The Exquisite Cruelty (or Is It Love) of Bonsai

 

 

 

 

 

A tiny, gnarled apple tree, its trunk curved. A foot-tall banyan tree, holy as a relic.

Horror vies with love. I want one of these bonsai trees. Every leaf, every strip of bark is perfect. Enchanted, they belong to a fairy world. Each has two ages, one counted from a seedling, the other an illusion. Gardeners wire the limbs into twisted, unnatural positions, imitating a surreal dreamscape rather than nature. They amputate limbs that ruin a carefully cultivated asymmetry; they scrape bark from a trunk to create a century’s dead wood, bleaching the exposed area with lime sulphur.

A little gentle persuasion is fine. Encourage a climbing rose in a certain direction; train a pear tree to espalier along a brick wall. But bonsai is as much about artifice as about nature.

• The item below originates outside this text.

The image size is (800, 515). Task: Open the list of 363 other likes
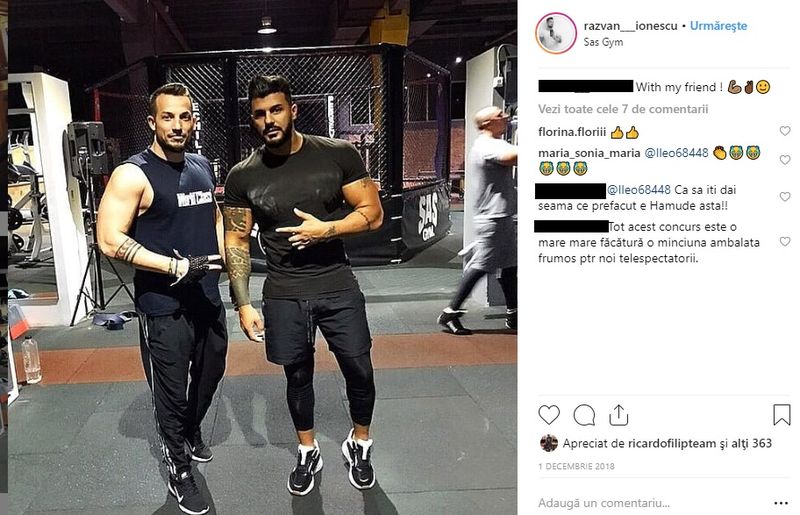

You persuade the tree that autumn has come by removing all its leaves, or you wave the leaves smaller by pruning them at the height of the growing season. You spray it with water if it ought to live in a rain forest. You make it look windswept, or as though it is growing over the edge of a cliff. You prune not only leaves but roots to stunt the growth.

No doubt I am making too much of this. I have personally wrested hundreds of unwanted saplings from the ground, their roots screaming. The bonsai have it better. Maybe I only think their existence cruel because it reminds me of foot binding, an entirely unfair comparison.

But if someone wanted to clip my hair and twist my limbs to make me look old, but promised to tend me carefully for the rest of my life? I am not sure I would agree.

“To be successful at bonsai cultivation, you must acquire the perseverance and unconditional kindness normally reserved for devout monks,” I read. Tending bonsai is a life’s work—it outlasts parenting—and it would indeed teach humility. Whenever we try too hard to control a living thing, we wind up owned by what we have endeavored to possess. We must guard it, suppress its instincts, watch over it warily, exert a constant coercive force—all while pretending that the result is a state of nature. Wires are removed before the bonsai is seen; the scar tissue from those amputations is finessed until it looks untouched by human hands.

The art of bonsai began in China at least a thousand years ago, but it took shape in Japan, influenced by Zen Buddhism’s emphasis on patience and self-discipline. Kyozo Murata, who has mastered the practice, says bonsai is more than beautiful: It reminds us that life is always changing and we are part of the passage of time, thus have no need to “dread physical waning or loneliness.”

Hard to object to that—and it makes the impulse easier to understand. We fear and hate age, and this, by proxy, brings the aging process completely under our control—and shows us death need not arrive on its heels. Bonsai trees are grown to extend their life span; they may look old, but they live almost forever. You are merely pruning so they will remain happy and healthy in a small pot. The wires can be rationalized as lending stability until the root system strengthens.

But nobody ever wired the giant redwoods for stability.

Horticulturists speak of growing bonsai as having a long, intimate conversation in which you must also listen to what the plant wants. This mollifies me, as does the tender care they receive.

“A tree that is left growing in its natural state is a crude thing,” wrote the now unknown tenth-century author of Utsubo Monogatari. “It is only when it is kept close to human beings who fashion it with loving care that its shape and style acquire the ability to move one.”

So not true.

I am drawn to these twisty, elegant little trees; they are as finely made as carved scrimshaw, or one of Queen Victorian’s shelled cameos. Yet I question the impulse to miniaturize something so majestic. I am also not sure why we needed teacup dogs and miniature horses, adorable as they all are. We lavish more care, or a certain fussy kind of care, once we miniaturize. Because we wield more control? Because the creature depends more on our protection? Shrinking something down make it seem manageable, harmless, fascinating. It makes us Gulliver, our power undisputed.

In the end, I cannot trust a love that makes a doll or a toy of the beloved, keeping it tiny and inhibiting its growth. What would the world look like, I wonder, if every single living being were free to grow as it was meant to grow? Weeds might be treated as interesting, if scraggly and invasive, plantings. Houses would be covered in ivy and Virginia creeper; yards would be dotted with wildflowers; gardens would be wilder. Poodles would look like lambs. No one would be afraid to be smart or afraid to win; imposter syndrome would vanish.

As exquisite as bonsai are, I hate what they remind me of. Art can impose itself on all the canvas or stone in the world. But it should respect nature, not turn into a living taxidermy. We have done too much destroying and called it accomplishment. And we have stunted one another, too, pruning back impulses that alarm us, squishing children into the molds we have chosen, bending the will of anyone who seems to want to grow away from us.

Done right, bonsai offer a serene beauty—to the beholder. Inside the plant, a genetic code is crashing, and a vital impulse—to grow!—still bubbles. It will die only when the plant dies. Until then, this life force must be constantly constrained. The gardener’s fight may be quiet, dignified, and artistic, but it is relentless.